Crypto security is turning into an AI arms race as agents may overwhelm compliance teams
AI agents and automated payments could reach a scale that crypto monitoring systems built for human-paced markets cannot handle, Elliptic CEO Simone Maini warned.
What to know:
— Crypto security’s biggest emerging risk is not larger hacks, but AI-driven financial activity occurring at a speed and scale humans cannot handle, Elliptic CEO Simone Maini said.
— As AI makes it cheaper and easier for bad actors to run large-scale hacks, scams and fraud, firms like Elliptic are responding with their own AI agents to analyze blockchain data in real time, turning crypto security into an automated arms race, she said.
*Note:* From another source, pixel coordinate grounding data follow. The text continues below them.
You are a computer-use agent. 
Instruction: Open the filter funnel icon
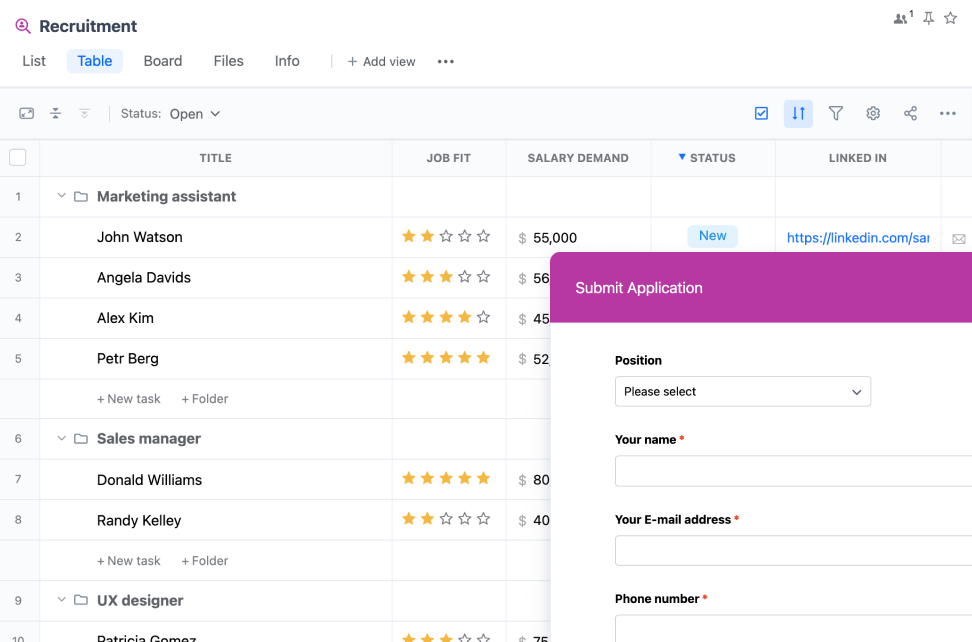click(836, 113)
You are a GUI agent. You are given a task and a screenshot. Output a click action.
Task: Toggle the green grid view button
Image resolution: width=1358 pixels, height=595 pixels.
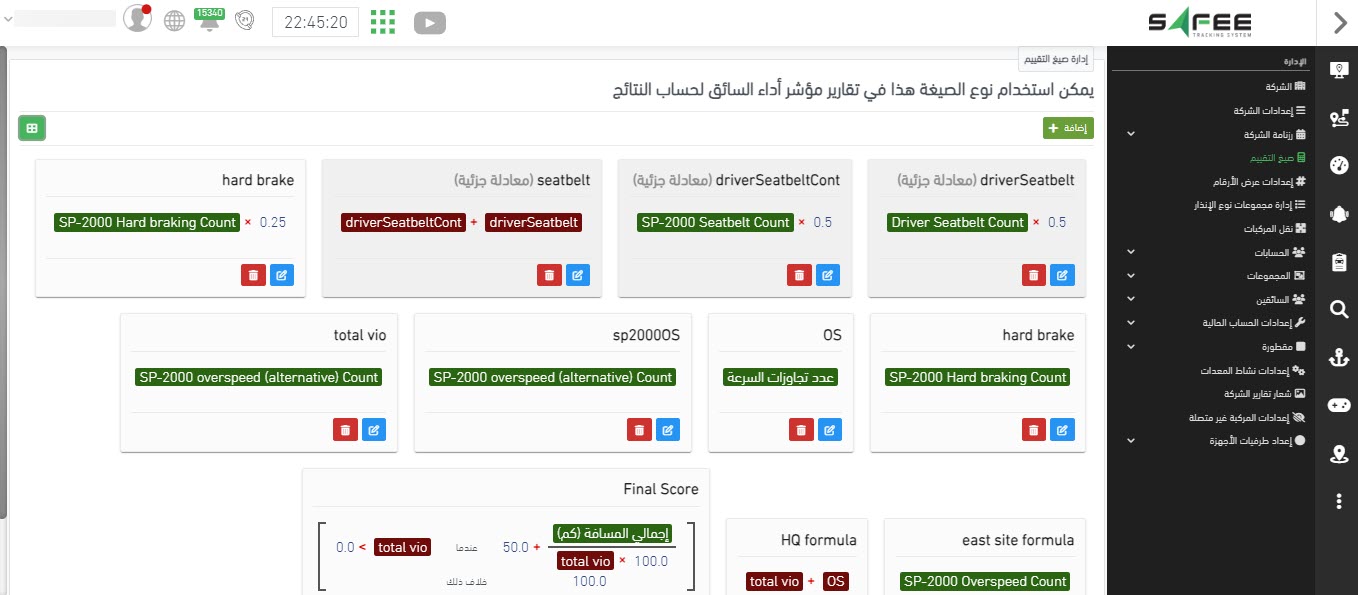click(x=32, y=128)
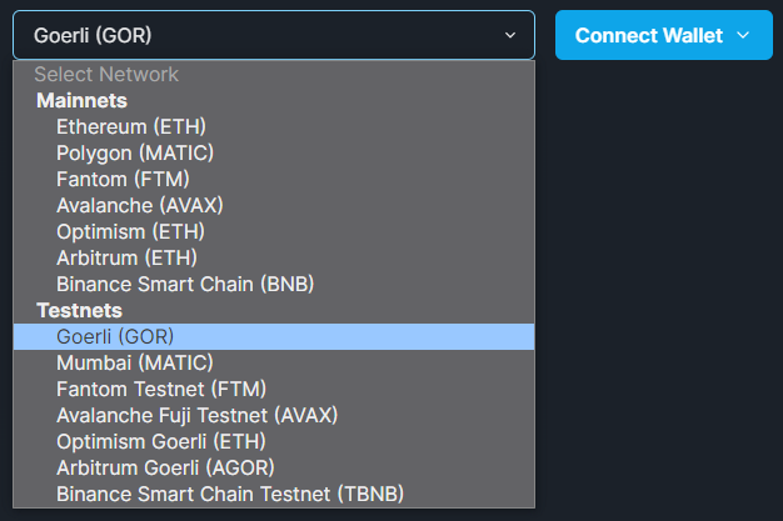Choose Mumbai (MATIC) testnet
The height and width of the screenshot is (521, 783).
click(x=135, y=363)
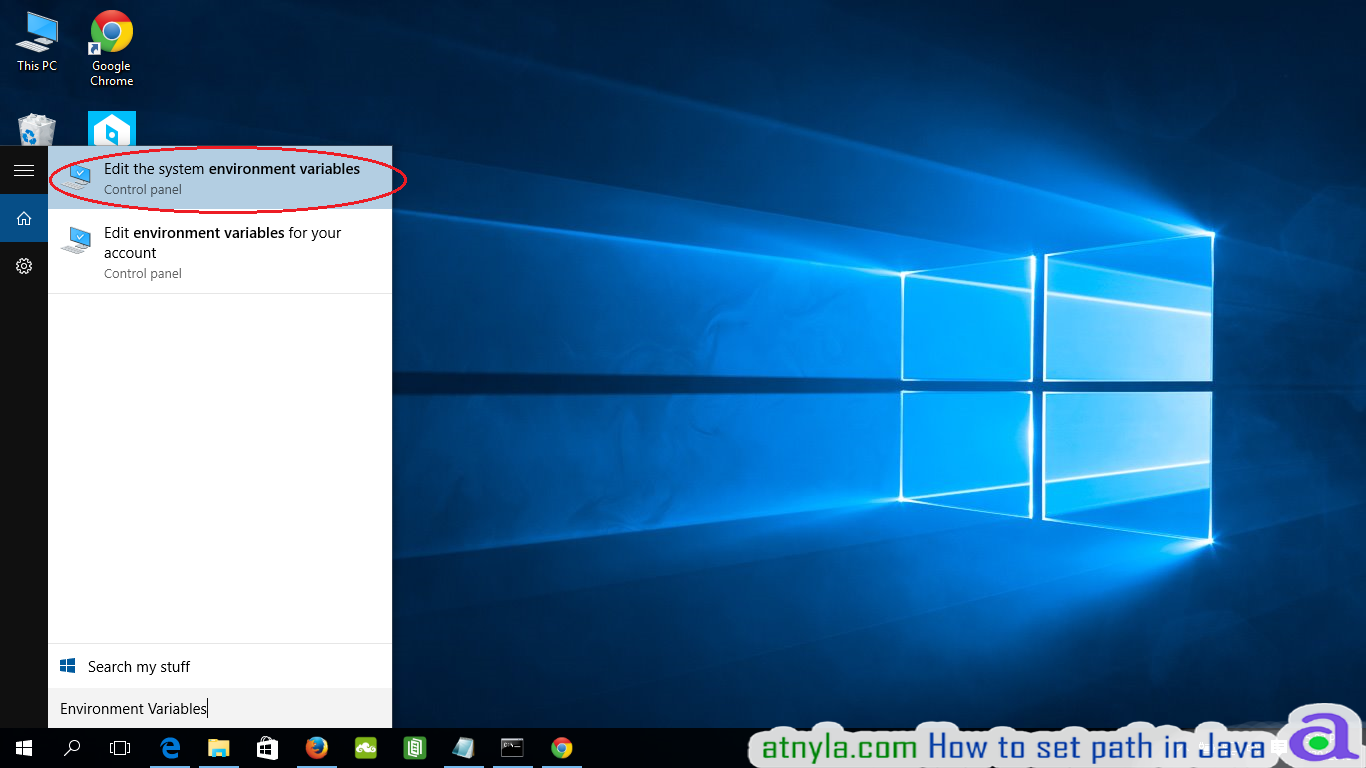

— Elliptic raised $120 million from investors including Nasdaq and Deutsche Bank to build out its agentic compliance system as banks and institutions are pushing deeper into digital assets.
Crypto’s next security problem may not be bigger hacks, but financial activity driven by artificial intelligence (AI) happening at a scale compliance teams can’t keep up with.
That shift is forcing crypto security firms to rethink how compliance works in an increasingly automated financial system, said Simone Maini, CEO of blockchain analytics firm Elliptic.
«When you think about agentic commerce, we’re thinking about the sheer volume of transactions and events that need to be monitored as growing exponentially,» she told CoinDesk in an interview.
The problem, she said, is that today’s compliance systems still rely heavily on manual review. Analysts investigate alerts, trace wallets and flag suspicious activity. That model starts breaking down once financial activity starts happening continuously and at machine speed.
«There simply aren’t enough compliance analysts specializing in digital assets in the world to be able to keep up with these volumes,» Maini said.
This matters for crypto because stablecoins, tokenized assets and AI-driven payments are increasingly seen as the next growth areas for the industry, while traditional finance push deeper into digital assets. As more banks and asset managers move onchain, compliance and monitoring systems will also need to scale alongside them.
The AI arms race in crypto security
Earlier this week, Elliptic raised $120 million backed by investors including Nasdaq and Deutsche Bank to build what Maini described as «agentic» compliance system: AI-driven tools designed to automate transaction monitoring and investigations that today overwhelm compliance teams.
«As transaction volume is growing, cost per alert handling, cost per investigation is falling,» she said. «For us, what we’re essentially doing for our customers is inverting that cost curve in compliance.»
At the same time, the same AI tools helping compliance teams are also making attacks cheaper and easier to scale.
«AI can equip the bad actors with the ability to perform hacks, scams at a scale that they couldn’t do when they were reliant on writers,» Maini said.
That dynamic is turning crypto security into an increasingly automated arms race. As attackers use AI to lower the cost of phishing, exploits and fraud campaigns, security firms are deploying their own models to identify illicit activity faster and across larger datasets.
For Elliptic, that includes using AI agents internally to collect blockchain intelligence, attribute wallets and detect suspicious patterns in real time.
Despite a recent wave of high-profile hacks, Maini said the industry has made more progress than many outsiders realize.
She argued that monitoring tools have matured significantly over the past decade, especially given the growth in transaction volume and the expansion into stablecoins, decentralized finance and tokenized assets.
«The Pandora’s box is open when it comes to the institutionalization of digital assets,» she said. «That much is clear.»